Complex Surveys with R

Dec 15, 2016 00:00 · 1060 words · 5 minute read


Public health is a broad and sometimes overreaching field. Consequently, I am asked, “what is public health?” more so than “what school did you go to (in Hawaii)?” With that said, I would like to start off with a quote by C.E. Taylor:

“The focus of public health is the community. The ‘patient’ is a whole population unit. The shift in professional orientation which occurs as the unit of attention moves from the individual to the group must be clearly recognized and explicitly stated because it has led to many misunderstandings in the past.”

Once it is clearly understood that public health is not brain surgery and according to the CDC more about zombie invasions, the next question asked is “so what does public health do if it doesn’t cure diabetes?” Such a loaded question. In a nutshell, the four core functions of public health are as follows:

  • Assessment
  • Policy development
  • Assurance
  • Communication

In other words, public health professionals rely on studies and surveys, such as the Behavioral Risk Factors Surveillance System (BRFSS), to understand health trends. Consequently, campaigns and/or policies are developed to break trends when needed.

# importing data

# data wrangling

# complex survey analysis

# eda


In laymen’s terms, many public health organizations and professionals cite the BRFSS when interested in health risk behaviors, health access and chronic disease prevalence. Introductions and examples have already been created on BRFSS for R, and have been featured on R-bloggers. Anthony Damico maintains a GitHub repository on downloading and storing complex surveys. I recommend his solution for those who are new to R and/or complex survey analysis and because there is a significant speed increase when working on analyzing the BRFSS alongside MonetDB.

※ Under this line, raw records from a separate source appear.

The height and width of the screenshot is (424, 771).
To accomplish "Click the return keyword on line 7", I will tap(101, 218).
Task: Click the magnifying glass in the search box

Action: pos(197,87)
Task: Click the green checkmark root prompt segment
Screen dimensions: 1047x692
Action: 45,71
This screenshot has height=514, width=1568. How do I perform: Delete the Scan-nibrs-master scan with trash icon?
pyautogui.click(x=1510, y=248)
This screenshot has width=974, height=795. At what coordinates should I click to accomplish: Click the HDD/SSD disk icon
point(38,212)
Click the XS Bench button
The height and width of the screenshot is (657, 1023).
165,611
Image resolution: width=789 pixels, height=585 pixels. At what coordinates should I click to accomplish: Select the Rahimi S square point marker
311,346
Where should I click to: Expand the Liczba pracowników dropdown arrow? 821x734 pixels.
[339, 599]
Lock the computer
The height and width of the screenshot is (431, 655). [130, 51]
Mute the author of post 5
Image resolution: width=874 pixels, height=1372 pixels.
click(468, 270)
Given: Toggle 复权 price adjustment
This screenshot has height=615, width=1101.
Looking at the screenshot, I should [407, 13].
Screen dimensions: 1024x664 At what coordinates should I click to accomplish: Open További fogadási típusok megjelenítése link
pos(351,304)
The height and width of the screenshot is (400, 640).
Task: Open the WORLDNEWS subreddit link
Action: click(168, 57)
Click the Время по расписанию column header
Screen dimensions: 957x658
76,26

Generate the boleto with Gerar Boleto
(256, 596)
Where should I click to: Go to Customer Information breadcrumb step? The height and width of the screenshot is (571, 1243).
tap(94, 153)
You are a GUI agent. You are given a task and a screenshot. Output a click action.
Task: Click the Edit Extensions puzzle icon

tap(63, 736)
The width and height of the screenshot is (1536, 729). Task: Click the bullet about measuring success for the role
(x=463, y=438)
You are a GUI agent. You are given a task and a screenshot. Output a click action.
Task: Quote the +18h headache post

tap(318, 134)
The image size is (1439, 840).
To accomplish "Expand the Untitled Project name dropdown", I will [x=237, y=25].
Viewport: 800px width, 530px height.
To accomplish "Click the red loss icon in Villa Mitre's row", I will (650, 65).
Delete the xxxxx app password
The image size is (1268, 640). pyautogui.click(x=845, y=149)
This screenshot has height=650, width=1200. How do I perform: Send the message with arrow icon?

In this example, I analyzed overweight or obese risk in the 2015 BRFSS series. The question I wanted to answer was if Hawaii should be written off as the healthiest state in the nation.

tf <- tempfile()
td <- tempdir()

xpt15 <- ""
download.file(xpt15, tf, mode='wb')
local.fn <- unzip(tf, exdir=td)

brfss15 <- read.xport(local.fn)

The BRFSS data set contains over 300 variables. In this case, we are only interested in looking at respondents’ reported BMI category and preferred race. We also need to extract additional variables such as weight, residency and strata.

# load(file="input/brfss15.Rda")
data_1 <- setDT(brfss15)[, .(X_PSU, X_LLCPWT, X_STSTR, X_STATE, X_RFBMI5, X_PRACE1)]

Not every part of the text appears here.